I Built an AI Pilot That Plans Like a Robot and Dodges Like a Human

digitado ⋅ 16 de May de 2026

A hybrid A* + Deep Reinforcement Learning system in Unity, an SR-71, 5 million training steps, and the architectural insight that made it work.

When a fighter pilot flies a routine sortie, they don’t improvise — they follow the plan. When a missile lock alarm goes off, they don’t follow the plan — they improvise.

Classical AI is great at the first thing. Reinforcement learning is great at the second. So why does almost everyone try to use one of them for both?

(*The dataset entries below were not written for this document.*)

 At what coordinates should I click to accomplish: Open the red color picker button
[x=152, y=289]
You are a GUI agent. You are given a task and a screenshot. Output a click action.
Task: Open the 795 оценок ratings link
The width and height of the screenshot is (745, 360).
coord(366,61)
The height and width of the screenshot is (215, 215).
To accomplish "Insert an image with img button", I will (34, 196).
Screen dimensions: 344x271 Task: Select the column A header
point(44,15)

That question started this project.

In 2020, DARPA’s AlphaDogfight trials concluded with a deep reinforcement learning agent decisively beating an experienced human F-16 pilot in simulated dogfights. The headline was that the future of air combat is AI. The footnote, which got less attention, was that the winning agent was not a pure end-to-end RL system. It was a hybrid — different controllers handing off to each other depending on the situation.

I wanted to understand that pattern, so I built a small version of it from scratch. An SR-71 agent in Unity. A maze of obstacles to navigate. A radar-guided missile launcher that wakes up the moment the agent enters its detection range. And two different brains: a classical path planner for the boring parts and a deep RL policy for the chaos.

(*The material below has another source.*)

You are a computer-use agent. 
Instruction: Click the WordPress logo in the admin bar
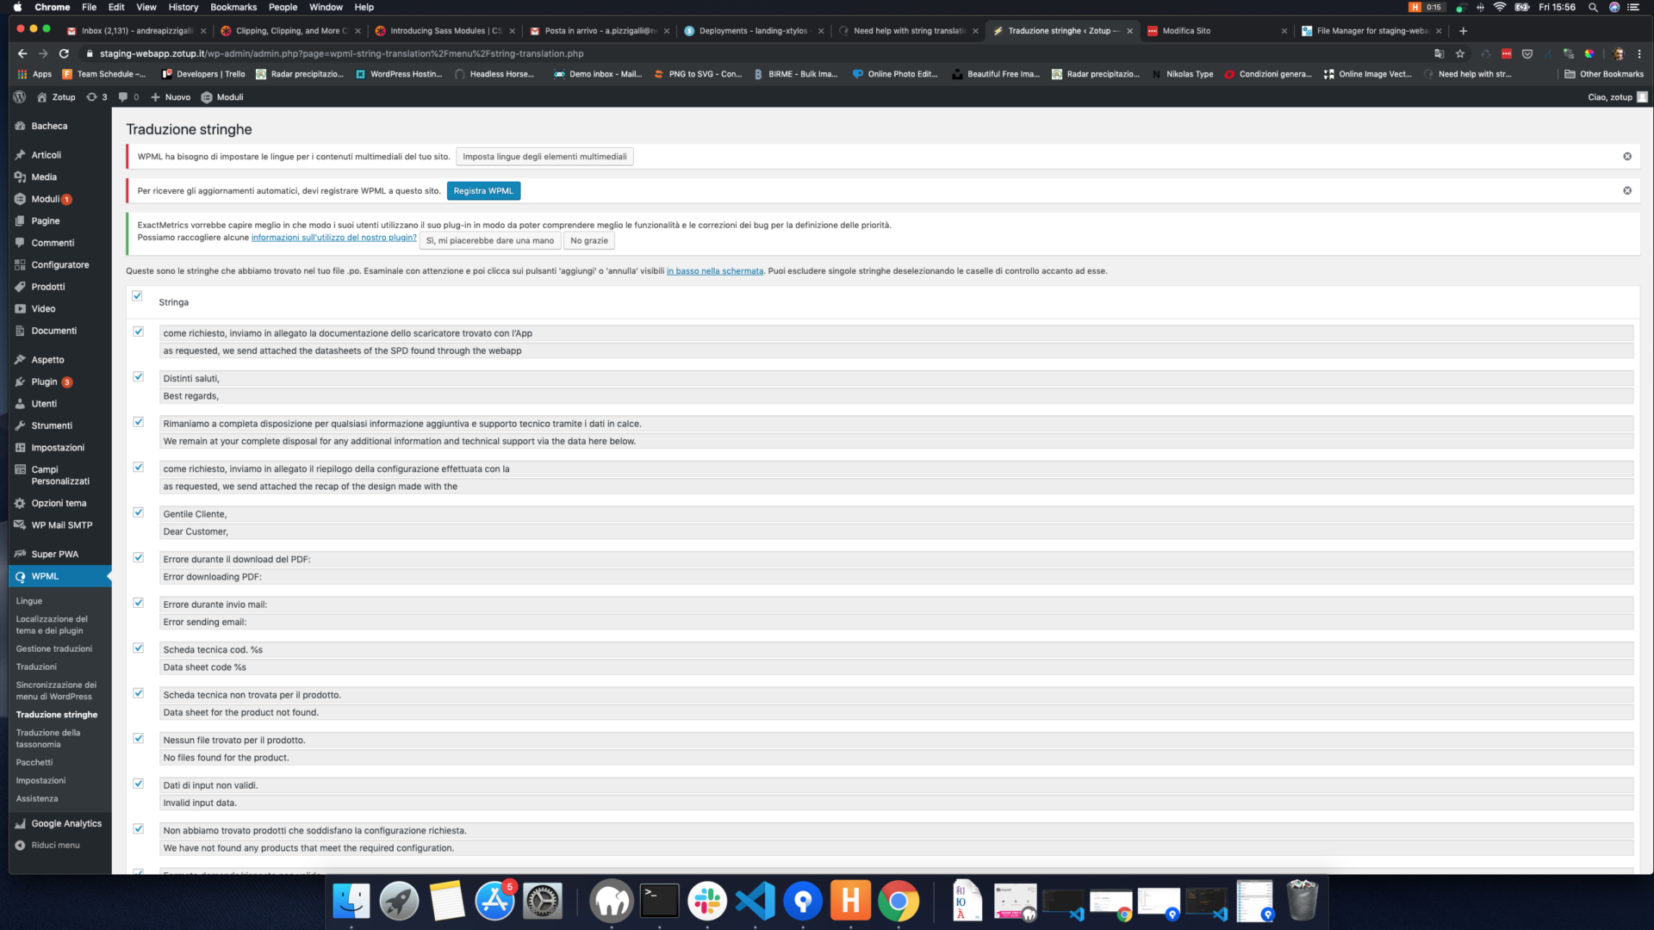tap(19, 97)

This is what I built, how it works, and why I think the hybrid architecture is the most under-appreciated idea in applied AI right now.

Repo: github.com/Alpsource/Mastering-Fighter-Jet-Survival-Tactics

Trained in Unity. 5 million steps. Two brains.

The Insight: Two Kinds of Problem, Two Kinds of Brain

Most aerial navigation problems are actually two problems wearing the same costume.

The first is route planning — getting from point A to point B around known obstacles. This is a deterministic, well-defined problem with a clean optimal answer. It has been solved beautifully since the 1960s. A*, RRT, Dijkstra. Classical search algorithms run in milliseconds, give you provably optimal paths, and are entirely predictable. They don’t surprise you. They don’t hallucinate. They don’t need training data.

The second is threat evasion — when something is actively trying to kill you, the world becomes non-stationary, the dynamics are partially observable, and there is no clean optimal answer to compute. This is exactly the kind of problem deep reinforcement learning was invented for. Train a policy on millions of randomized scenarios, let it discover evasion patterns no human would think to specify, and deploy.

If you build a system that uses RL for both problems, you waste enormous capacity training the agent to do something A* already does perfectly. If you build a system that uses A* for both, your jet flies straight into the missile.

The interesting move is to use both and switch.

The agent runs in one of two modes at any given moment. The switch happens in real time, triggered by a sphere-cast around the missile launcher.

The Setup

The environment is a top-down 3D scene in Unity 2022.3 with ML-Agents. Three zones:

Bottom: the aircraft spawn region (randomized X position so the agent can’t memorize a single trajectory)
Middle: a missile launcher with a configurable detection radius, visualized as a white wireframe sphere
Top: the target zone — a green platform that gives the agent +100 reward on contact

Purple walls form a procedural maze that the aircraft must navigate. Wall collisions cost the agent a penalty proportional to how far away it still is from the target — so flying into a wall near the goal is less catastrophic than flying into one at the start.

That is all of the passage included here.